İki tane muhafız bu lanet kıza koştu ve merdivenin başında kızı sıkıca tuttular. Hala hırçınca çırpınmaya devam eden kız hepimize büyük ve öldürücü bir öfkeyle bakarak, "BIRAK BENİ BIRAAK!!!" derken yorgunluğunun verdiği pes etmişlikle sarayın holüne hırıltılı soluğunu bıraktı. Ben de nefes nefese ona yaklaştım ve hoyratça kavradığım bileklerine kelepçeyi geçirdiğim gibi kapattım. Asel önce duraksadı. Bir anda gözleri şok geçirircesine fal taşı gibi açıldı. Bir dakika... Gözlerindeki o şey de neydi?

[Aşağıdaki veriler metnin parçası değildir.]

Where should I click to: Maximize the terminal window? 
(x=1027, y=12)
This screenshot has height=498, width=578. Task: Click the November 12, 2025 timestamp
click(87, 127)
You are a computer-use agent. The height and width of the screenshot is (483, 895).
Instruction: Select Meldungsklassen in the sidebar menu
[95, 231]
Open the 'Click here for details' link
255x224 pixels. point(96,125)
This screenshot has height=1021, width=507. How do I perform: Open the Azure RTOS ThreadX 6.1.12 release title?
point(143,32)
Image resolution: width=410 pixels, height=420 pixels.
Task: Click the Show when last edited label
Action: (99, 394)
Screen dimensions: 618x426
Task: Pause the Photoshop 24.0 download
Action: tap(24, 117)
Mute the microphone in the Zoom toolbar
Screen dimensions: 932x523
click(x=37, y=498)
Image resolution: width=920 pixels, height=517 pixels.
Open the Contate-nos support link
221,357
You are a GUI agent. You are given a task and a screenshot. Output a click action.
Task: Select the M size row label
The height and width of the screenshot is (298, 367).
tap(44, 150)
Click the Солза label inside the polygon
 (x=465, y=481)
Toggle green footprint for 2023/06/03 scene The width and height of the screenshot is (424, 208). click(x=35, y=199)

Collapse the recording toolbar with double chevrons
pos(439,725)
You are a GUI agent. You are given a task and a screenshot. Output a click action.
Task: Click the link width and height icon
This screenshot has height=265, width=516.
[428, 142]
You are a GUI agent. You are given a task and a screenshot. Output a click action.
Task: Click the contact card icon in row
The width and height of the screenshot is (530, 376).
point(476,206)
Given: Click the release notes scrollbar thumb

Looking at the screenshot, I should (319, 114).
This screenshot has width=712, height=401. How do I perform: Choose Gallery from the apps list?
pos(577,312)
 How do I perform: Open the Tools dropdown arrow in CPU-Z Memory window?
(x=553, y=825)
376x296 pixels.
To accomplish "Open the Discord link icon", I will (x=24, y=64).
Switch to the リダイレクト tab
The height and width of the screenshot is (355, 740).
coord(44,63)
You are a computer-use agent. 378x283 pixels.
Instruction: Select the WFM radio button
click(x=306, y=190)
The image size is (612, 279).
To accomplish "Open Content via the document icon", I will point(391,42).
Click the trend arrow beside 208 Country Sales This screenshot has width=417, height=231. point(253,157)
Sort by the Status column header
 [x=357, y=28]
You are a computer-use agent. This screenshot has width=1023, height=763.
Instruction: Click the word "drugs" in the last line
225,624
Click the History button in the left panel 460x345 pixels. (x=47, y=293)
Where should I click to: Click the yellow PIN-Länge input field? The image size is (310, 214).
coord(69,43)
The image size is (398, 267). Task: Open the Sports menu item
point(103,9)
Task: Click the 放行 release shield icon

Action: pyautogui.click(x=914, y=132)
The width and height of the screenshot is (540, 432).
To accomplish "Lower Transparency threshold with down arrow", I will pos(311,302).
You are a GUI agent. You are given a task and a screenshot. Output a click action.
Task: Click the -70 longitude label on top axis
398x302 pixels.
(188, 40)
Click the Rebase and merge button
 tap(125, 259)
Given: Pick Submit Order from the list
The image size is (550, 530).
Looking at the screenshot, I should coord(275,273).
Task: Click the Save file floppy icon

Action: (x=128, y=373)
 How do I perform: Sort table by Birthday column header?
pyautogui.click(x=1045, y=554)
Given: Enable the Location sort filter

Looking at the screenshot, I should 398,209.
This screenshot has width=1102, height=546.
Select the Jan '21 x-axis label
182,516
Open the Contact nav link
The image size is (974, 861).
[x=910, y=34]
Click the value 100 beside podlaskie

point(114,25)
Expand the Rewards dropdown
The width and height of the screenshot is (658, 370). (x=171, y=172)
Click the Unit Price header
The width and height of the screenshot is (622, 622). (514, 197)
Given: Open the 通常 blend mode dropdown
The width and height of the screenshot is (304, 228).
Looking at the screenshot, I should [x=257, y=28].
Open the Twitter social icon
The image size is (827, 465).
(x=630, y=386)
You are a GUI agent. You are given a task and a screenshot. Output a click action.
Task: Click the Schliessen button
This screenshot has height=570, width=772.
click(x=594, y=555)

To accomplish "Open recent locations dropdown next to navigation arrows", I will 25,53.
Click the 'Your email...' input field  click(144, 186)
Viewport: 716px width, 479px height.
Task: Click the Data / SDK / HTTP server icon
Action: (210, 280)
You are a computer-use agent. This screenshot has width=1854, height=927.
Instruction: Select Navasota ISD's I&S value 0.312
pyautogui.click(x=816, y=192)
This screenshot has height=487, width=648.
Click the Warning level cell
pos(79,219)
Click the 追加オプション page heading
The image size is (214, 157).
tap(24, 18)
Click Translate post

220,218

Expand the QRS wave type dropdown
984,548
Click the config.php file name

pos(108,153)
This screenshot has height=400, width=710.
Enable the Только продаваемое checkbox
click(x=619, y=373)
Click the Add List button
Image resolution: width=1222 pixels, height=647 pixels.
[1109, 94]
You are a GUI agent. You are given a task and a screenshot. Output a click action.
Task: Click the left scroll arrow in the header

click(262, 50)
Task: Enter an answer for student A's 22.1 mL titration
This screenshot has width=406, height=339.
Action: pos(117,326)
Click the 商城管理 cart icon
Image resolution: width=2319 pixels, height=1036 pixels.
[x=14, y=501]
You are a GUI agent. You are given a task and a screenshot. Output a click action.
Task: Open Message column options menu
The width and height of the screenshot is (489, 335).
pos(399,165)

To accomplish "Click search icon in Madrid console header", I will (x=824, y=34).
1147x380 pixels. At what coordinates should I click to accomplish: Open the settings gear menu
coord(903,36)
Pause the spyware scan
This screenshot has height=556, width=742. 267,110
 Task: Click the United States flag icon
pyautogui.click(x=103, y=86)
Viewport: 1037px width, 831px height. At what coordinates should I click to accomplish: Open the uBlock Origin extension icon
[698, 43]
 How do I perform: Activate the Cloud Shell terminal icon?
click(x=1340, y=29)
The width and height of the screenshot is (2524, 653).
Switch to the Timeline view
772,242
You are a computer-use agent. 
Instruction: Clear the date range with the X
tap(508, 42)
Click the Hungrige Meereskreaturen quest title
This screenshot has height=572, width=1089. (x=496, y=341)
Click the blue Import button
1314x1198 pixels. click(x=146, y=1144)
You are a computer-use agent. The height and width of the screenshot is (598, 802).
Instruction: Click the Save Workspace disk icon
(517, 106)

Lanet olsun sağ gözünden alevler geçiyordu! İrislerinde beliren alevlerle beraber mavilikler gözlerini sardı ve gözleri far gibi parlamaya başladı. Ayakta dururken hafif titremelerle kasılmaya devam eden bedeni onu afallatıyordu.

Bedenindeki ani baskıya dayanamayan Asel aniden yere yığıldı ve titremelerinin şiddeti arttı. Şok geçiriyordu. Tüm bedeni elektrik çarpmışçasına titremeye başladı. Şaşkınlığımın verdiği etkiyle sesim holü titretircesine yankılandı.
"ASEL!"
Panikle Asel'in yanına koşup başını sanki mümkünmüş gibi onu sakinleştirmek istercesine ellerimin arasına alıp sarmaladım. Lider Arel de aniden yanımda belirdi. Asel hala titrerken güçsüz bedeni daha fazla direnemedi ve kızın gözleri usulca kapandı. Herkes ben dahil ilk defa böyle bir olaya şahit olduğundan dolayı şoktaydı ve etrafımıza yığınla bir sürü türden insan toplanmıştı. Arel bana şiddetle bağırdı. "AYAZ NELER OLUYOR?!"